(Pointing records for screenshots and pages)
· · · · ·
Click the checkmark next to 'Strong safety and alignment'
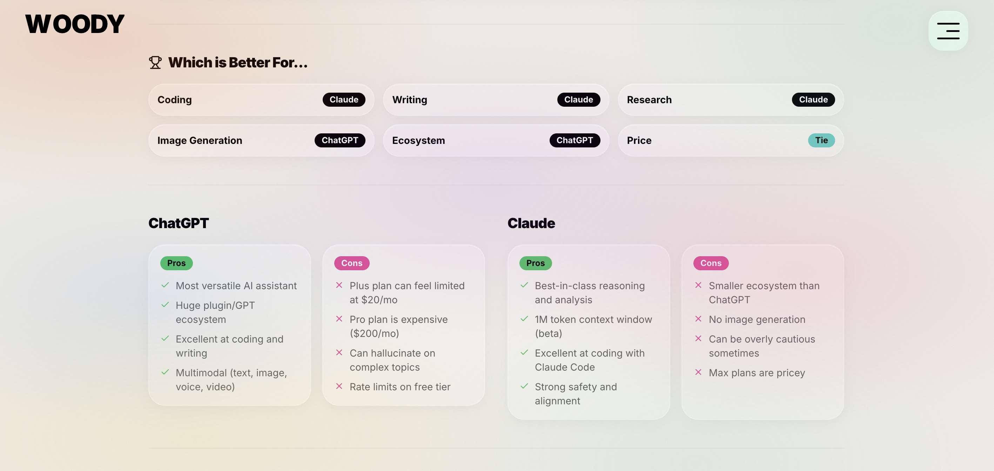 coord(524,386)
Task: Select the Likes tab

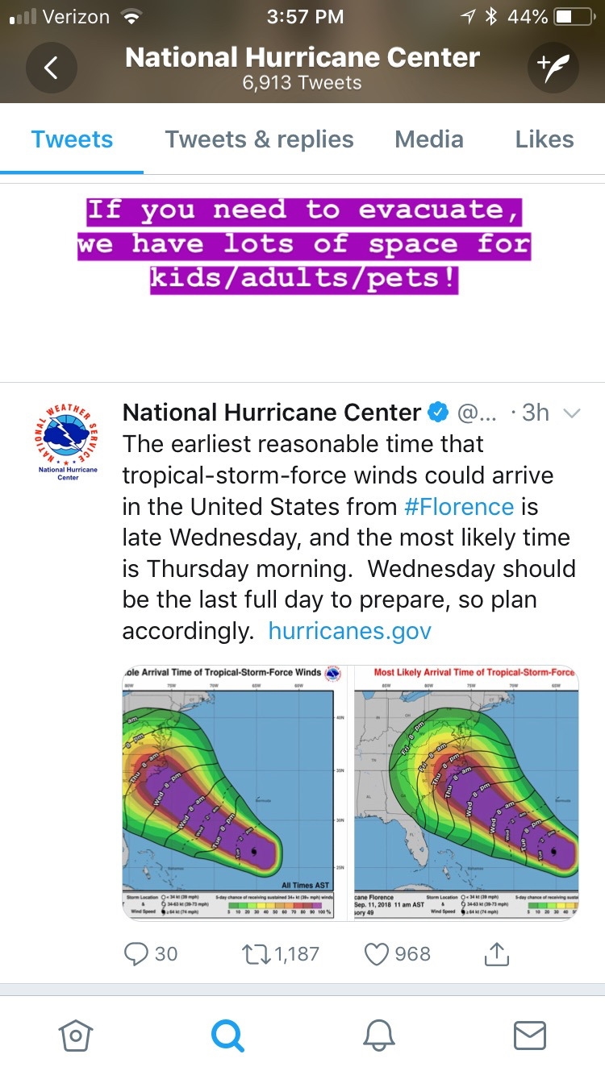Action: tap(545, 139)
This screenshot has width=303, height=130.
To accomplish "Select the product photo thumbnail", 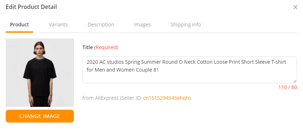I will coord(40,73).
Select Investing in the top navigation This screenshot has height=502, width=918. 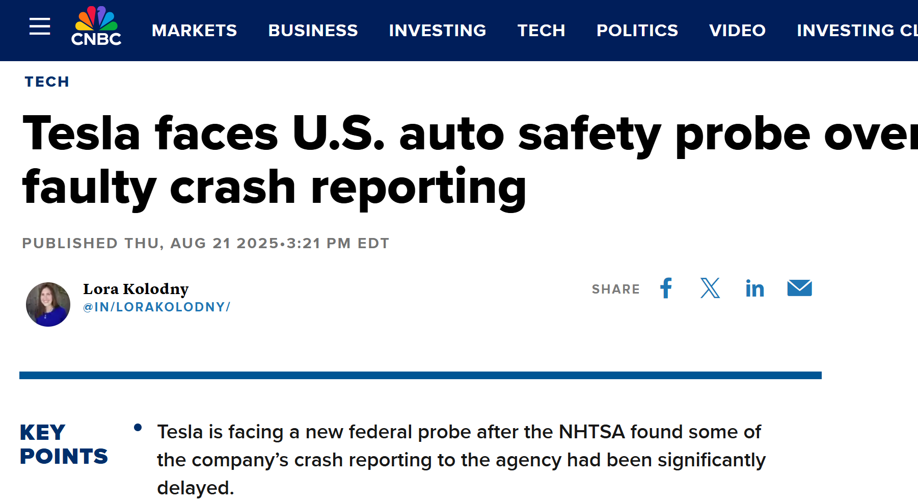[x=437, y=31]
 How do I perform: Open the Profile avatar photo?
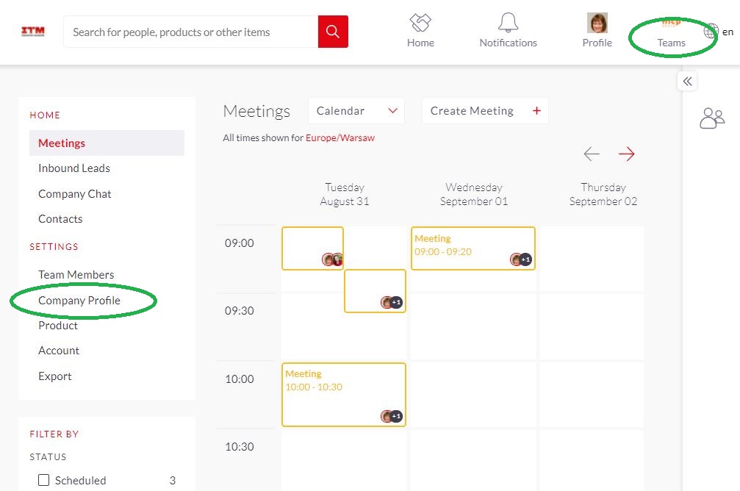pyautogui.click(x=597, y=23)
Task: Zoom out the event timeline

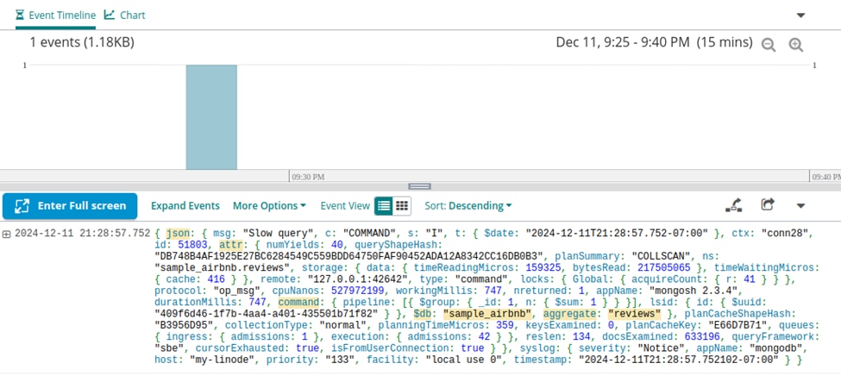Action: click(x=769, y=46)
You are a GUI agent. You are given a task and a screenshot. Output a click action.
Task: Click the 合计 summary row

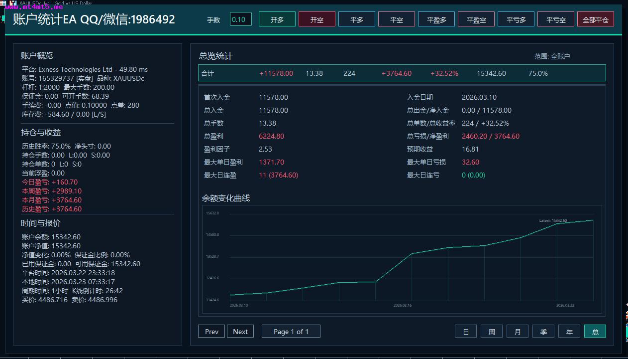click(x=402, y=73)

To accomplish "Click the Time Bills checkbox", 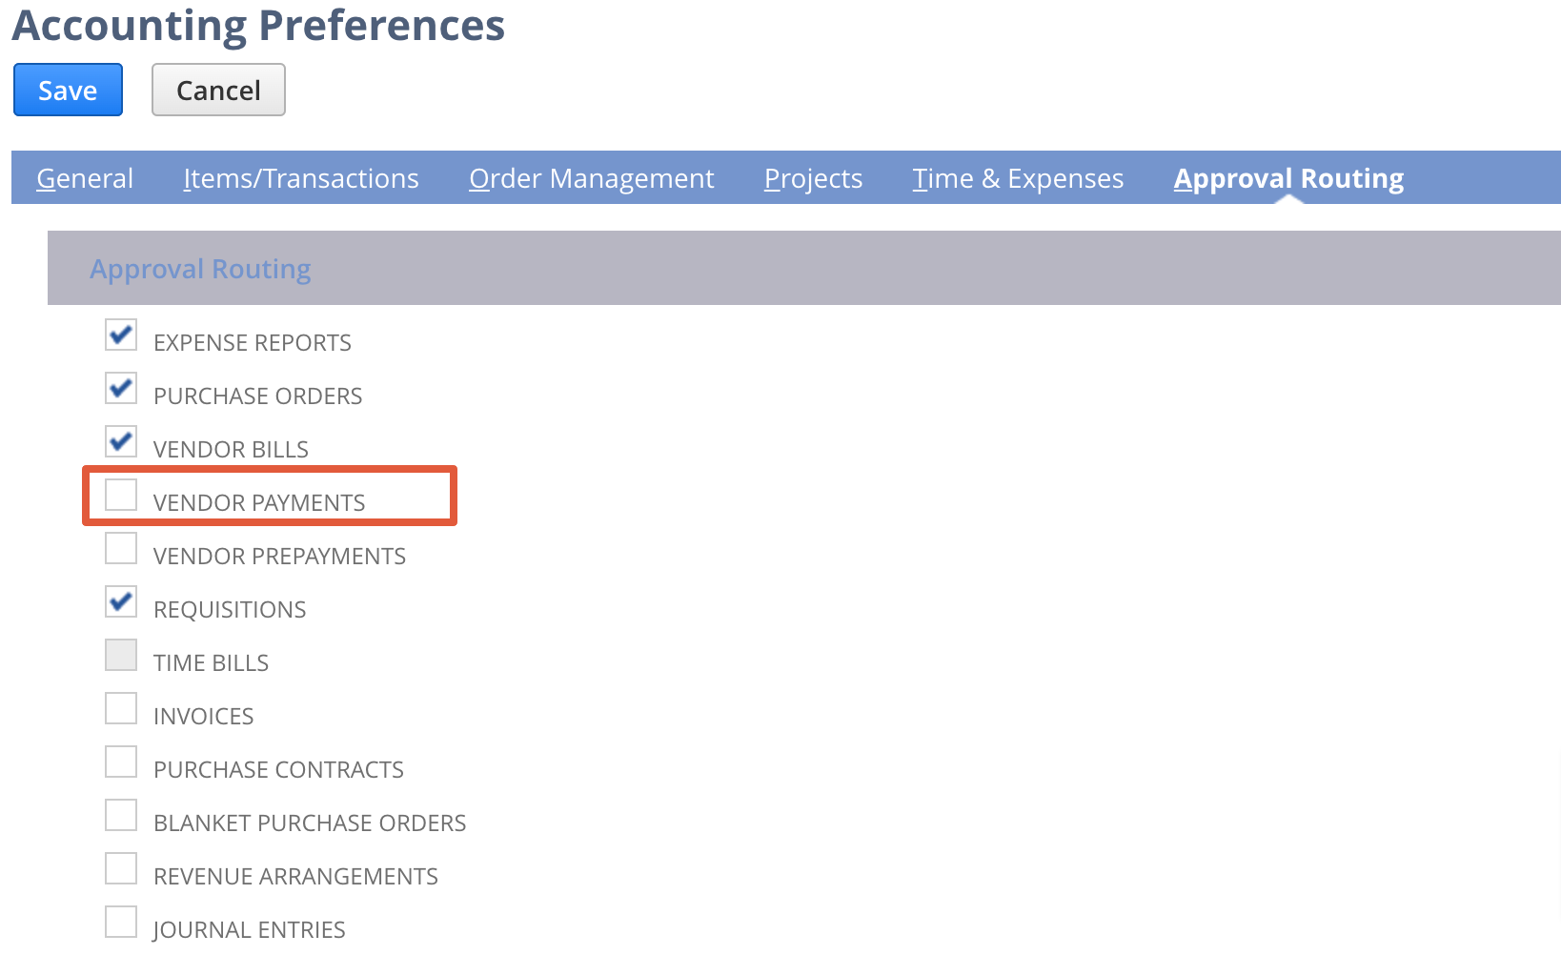I will tap(121, 655).
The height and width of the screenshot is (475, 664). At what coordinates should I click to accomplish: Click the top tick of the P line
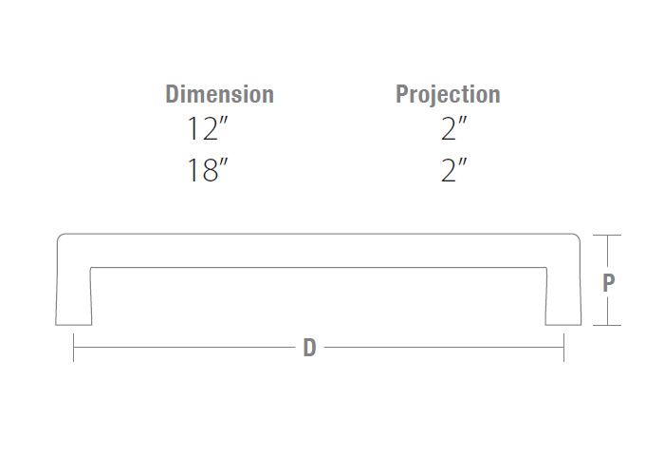(608, 235)
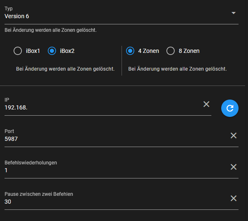Choose the 4 Zonen option
Viewport: 248px width, 221px height.
(x=130, y=51)
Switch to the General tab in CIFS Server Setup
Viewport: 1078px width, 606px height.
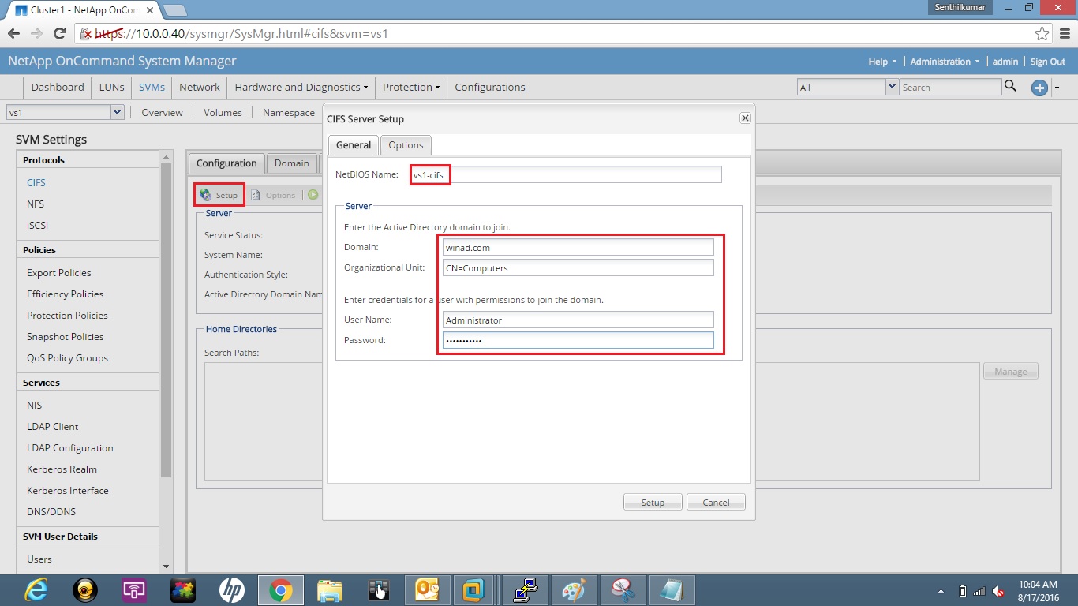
· · · · ·
Stated exercise - Rewrite the lines from the one with "The height and" through the end, changing "General tab" to "Advanced tab" and keeping everything else the same. Omit the pictures from your answer.

Exercise solution -
The height and width of the screenshot is (475, 664). At what coordinates should I click to accomplish: Click the top tick of the P line
(608, 235)
Choose the 4 Zonen option
Viewport: 248px width, 221px height.
(x=130, y=51)
Switch to the Advanced tab in CIFS Server Setup
Viewport: 1078px width, 606px height.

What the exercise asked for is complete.